Overview of Text and Font Concepts for Programmers

Scripts and Languages

Originally written language was created to record spoken language.  A script (or writing system or character set) in this context is a means of doing so.  Note a single script can be used to represent many languages; for example the Latin (or Roman) script is the set of common symbols used to represent English, French, and many other languages.  The symbols in a script are called characters and can represent either sounds or ideas.  For example the characters of the Latin script are the 26 upper and lower case letters (plus some accent marks rarely used in English) that represent individual sounds (vowels and consonants), plus some other characters such as the digits that represent ideas.  Text is a sequence of characters/symbols from some script.  (Text can include characters from several scripts, and even represent sounds and ideas from different languages, but that is rare.)

Although you can represent any language with the Latin script (that is what commonly happens in chat rooms, email, and other on-line communications), it is preferable to be able to communicate using some language, with its native script (the script designed for that language).  But placing non-English material online a complex problem; computers were initially designed with English and mind.  Some of the different types of scripts include:

Encoding of a Script's Characters into Text

No matter what the writing system used, when text is stored on a computer it is stored as a series of numbers.  The translation from a character to a number (and back again) is called encoding.  Every unique character from every supported script is assigned a unique number, called its code point.  Early computers encoded text in one of two ways, EBCDIC or ASCII.  (Eventually ASCII became dominant.)  These encoding schemes assigned numbers to each upper and lower case letter, each digit, and some punctuation marks and other symbols.  (In addition some numbers are assigned special meaning to control the Teletype machine, the most popular early interactive input/output system.  Those numbers are called control characters.)

While fine for English speaking computer programmers, ASCII did not support other languages well, due to a lack of accented characters and math, business, and engineering symbols.  Strange rules were needed to represent accented letters, for example an 'E' character followed by an '~' character would be combined into a single Ë character.  This complicates text processing software, making it hard to compare, sort, or even calculate the length of a string of text characters.

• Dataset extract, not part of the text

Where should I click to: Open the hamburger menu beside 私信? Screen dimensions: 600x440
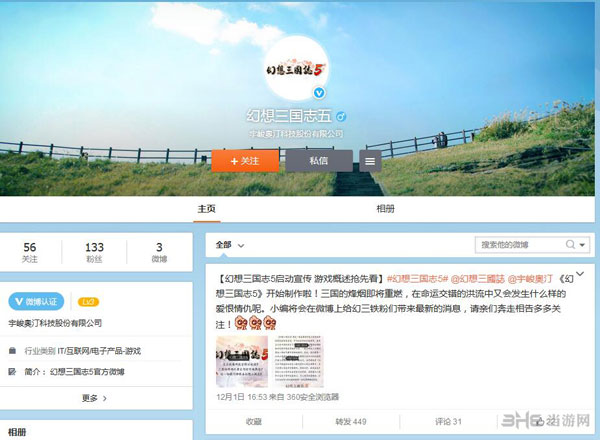coord(371,160)
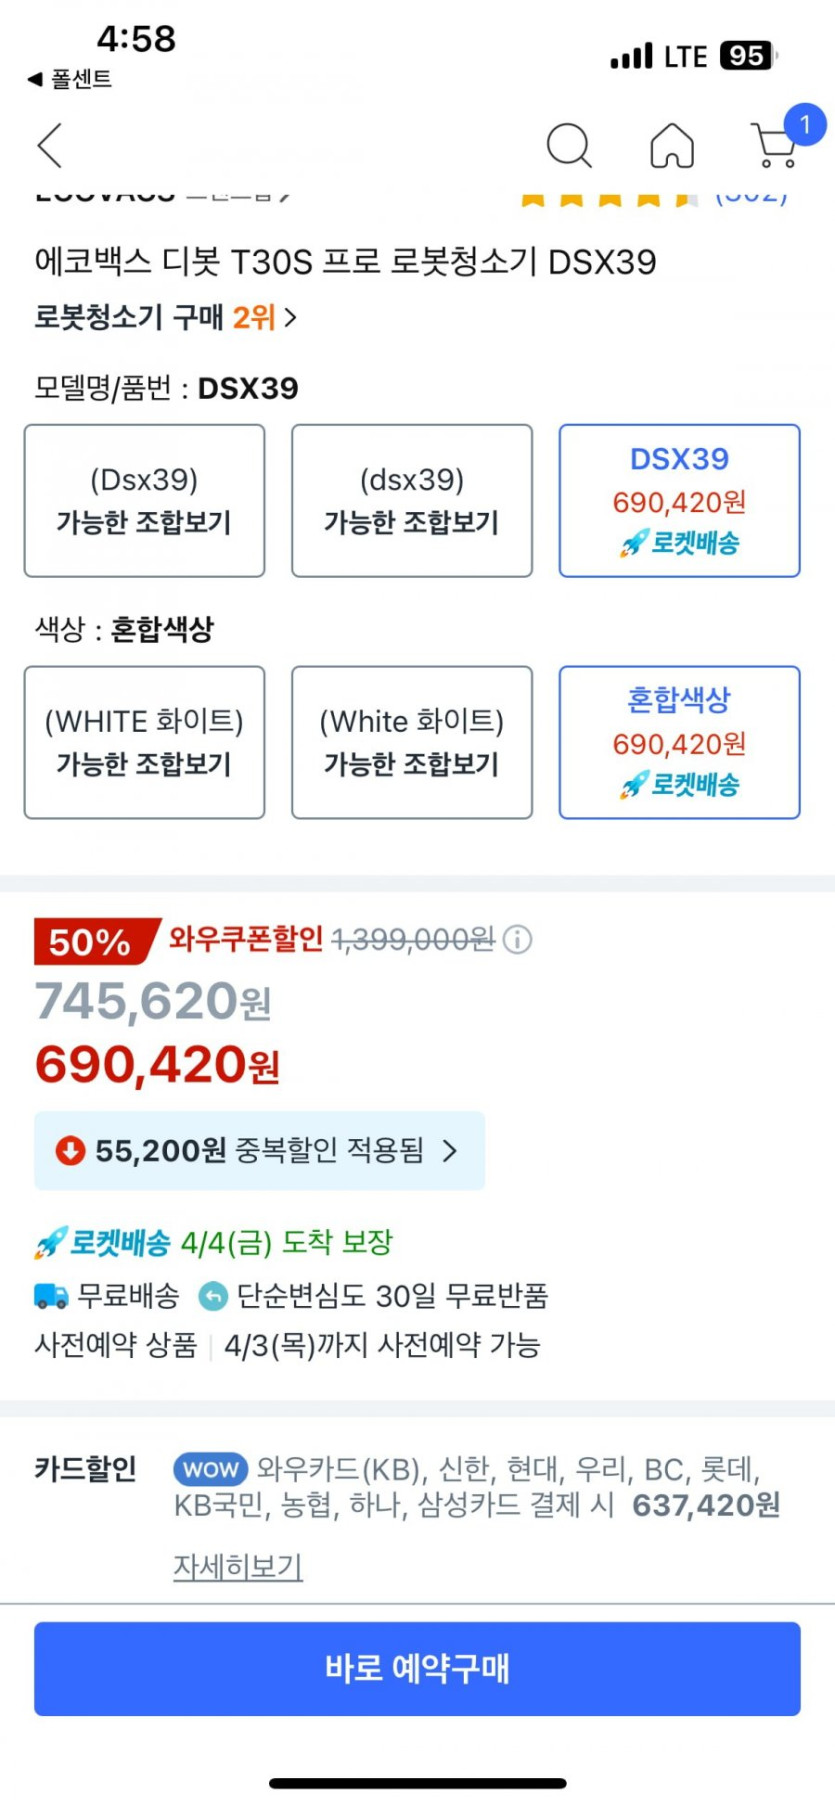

As computers became internationalized ASCII wasn't enough.  Accented characters and other types of punctuation marks (and even a few additional letters and symbols) were needed for European languages.  Also, the (then) new dot-matrix printers were capable of printing a wider range of characters but were limited to ASCII.

(Adapted from The Absolute Minimum Every Software Developer Absolutely, Positively Must Know About Unicode and Character Sets (No Excuses!) by Joel Spolsky.)

ASCII only defines code points from 0 to 127, but stores each one in a byte (8 binary digits).  Each byte can hold numbers (code points) from 0 to 255.  So the extra 128 numbers could be used to represent extra characters.  The problem is which code points to use for which character?  Everyone had a different answer, and there were many incompatible encoding schemes used!  Thus a text document written on one type of computer/ word processor (and some type of encoding) may or may not be readable on another computer or with another program, or printer.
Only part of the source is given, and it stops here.